Document Fragment View

Matching Fragments

"24. From the aforementioned cases, it is evident that the Government is bound by executive orders/policies. The guidelines are made to follow it and not to breach it without any justifiable reasons. Whenever the Government deviates from its policies/guidelines/ executive instructions, there must be cogent and strong reasons to justify the order; when transfer order is challenged by way of representation, there must be material on record to establish that the decision was in public interest and it does not violate any statutory provision, otherwise the order may be struck down as being arbitrary and violative of Article 14 of the Constitution. The authorities cannot justify their orders that breach of executive orders do not give legally enforceable right to aggrieved person. As observed by Justice Frankfurter "An executive agency must be rigorously held to the standards by which it professes its action to be judged".

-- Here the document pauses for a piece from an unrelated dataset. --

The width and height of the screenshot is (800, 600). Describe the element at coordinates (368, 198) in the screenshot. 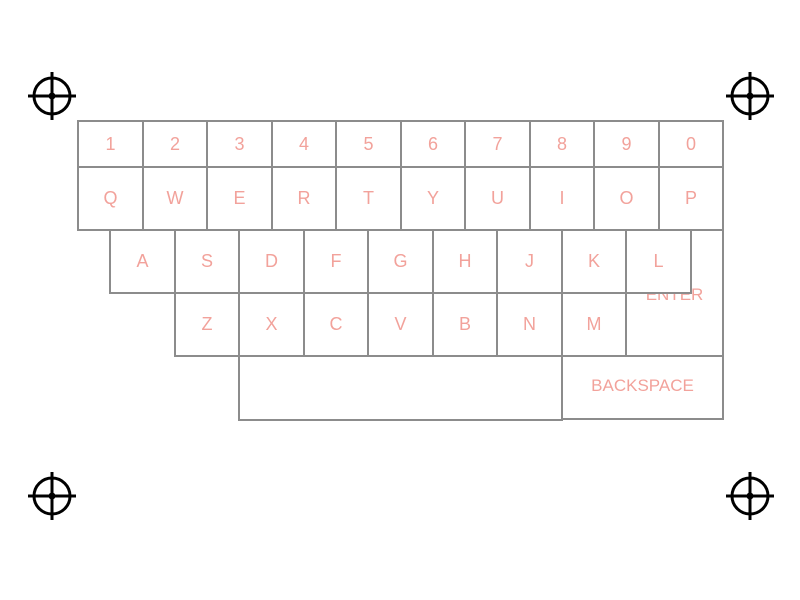

I see `key-t: T` at that location.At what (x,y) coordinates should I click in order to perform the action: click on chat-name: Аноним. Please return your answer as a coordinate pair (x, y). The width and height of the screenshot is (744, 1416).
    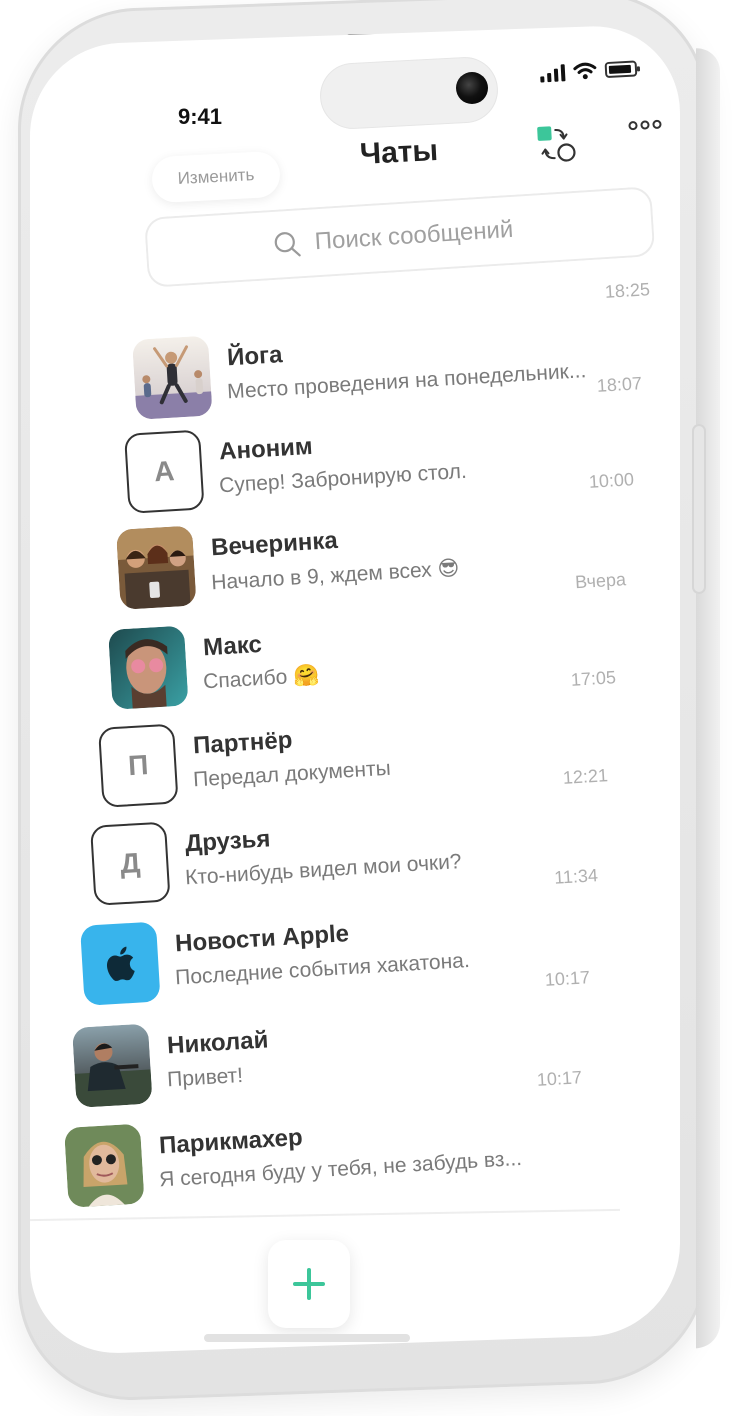
    Looking at the image, I should click on (266, 449).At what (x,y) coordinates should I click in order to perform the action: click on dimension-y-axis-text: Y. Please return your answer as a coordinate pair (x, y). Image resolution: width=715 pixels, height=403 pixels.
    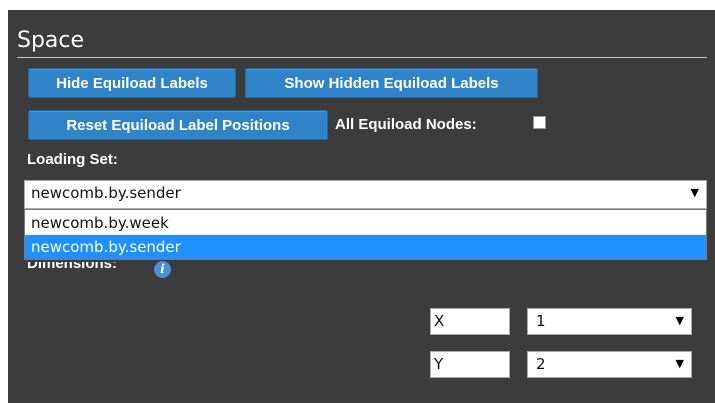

In the case of Dr. Amarjit Singh Ahluwalia v. The State of Punjab and others, (1975) 3 SCC 503 the Supreme Court applied the principle enunciated by Mr. Justice Frankfurter in William Vincent Vitarelli v. Fred A. Seaton, Secretary of Interior, et al., 359 U.S. 535 (1959): Manu/USSC/0176/1959 where the learned Judge said:

"An executive agency must be rigorously held to the standards by which it professes its action to be judged. See Securities & Exchange Commission v. Chenery Corp., 318 U.S. 80, 318 U.S. 87-88. Accordingly, if dismissal from employment is based on a defined procedure, even though generous beyond the requirements that bind such agency, that procedure must be scrupulously observed. See Service v. Dulles, 354 U. S. 363. This judicially evolved rule of administrative law is now firmly established, and, if I may add, rightly so. He that takes the procedural sword shall perish with that sword. "

In Dr. Amarjit Singh Ahluwalia (supra) the Supreme Court preferred the view taken by U.S. Supreme Court while interpretating the administrative instructions. The British Courts take rather conservative view on the administrative orders. The following discussion and conclusion are apt and relevant for our purposes:

"8. ...Now, it is true that clause (2) (ii) of the memorandum dated 25th October, 1965 was in the nature of administrative instruction, not having the force of law, but the State Government could not at its own sweet will depart from it without rational justification and fix an artificial date for commencing the length of continuous service in the case of some individual officers only for the purpose of giving them seniority in contravention of that clause. That would be clearly violative of Articles 14 and 16 of the Constitution. The sweep of Articles 14 and 16 is wide and pervasive. These two articles embody the principle of rationality and they are intended to strike against arbitrary and discriminatory action taken by the, 'State' Where the State Government departs from a principle of seniority laid down by it, albeit by administrative instructions, and the departure is without reason and arbitrary, it would directly infringe the guarantee of equality under articles 14 and 16. It is interesting to notice that in the United States it is now well settled that an executive agency must be rigorously held to the standards by which it professes its actions to be judged and it must scrupulously observe those standards on pain of invalidation of an act in violation of them. vide the judgment of Mr. Justice Frankfurter in Vitaralli v. Seaton, 359 US 535, 546-547 : 3 L Ed. 2nd 1012. This view is of course not based on the equality clause of the United State Constitution and it is evolved as a rule of administrative law. But the principle is the same, namely, that arbitrariness should be eliminated in State action."